> **Exercise requirements**: Write out the material again, starting at "Where should I" and ending at "tap(351, 213)", with "blue" swapped for "green" and nothing else changed. Leave the pictures out.

> **Stored data**:
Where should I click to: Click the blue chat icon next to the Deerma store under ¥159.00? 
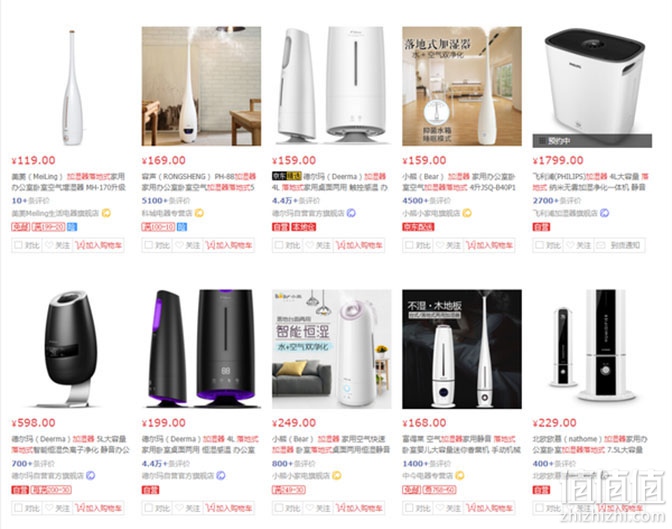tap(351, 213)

* * *

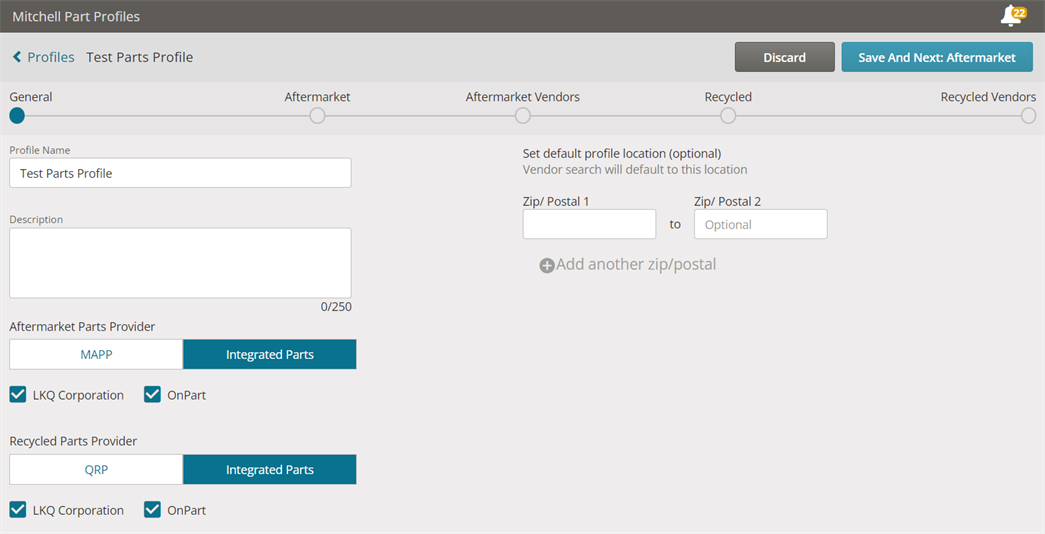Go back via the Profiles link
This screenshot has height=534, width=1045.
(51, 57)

> **Solution**:
Where should I click to: Click the green chat icon next to the Deerma store under ¥159.00? 
tap(351, 213)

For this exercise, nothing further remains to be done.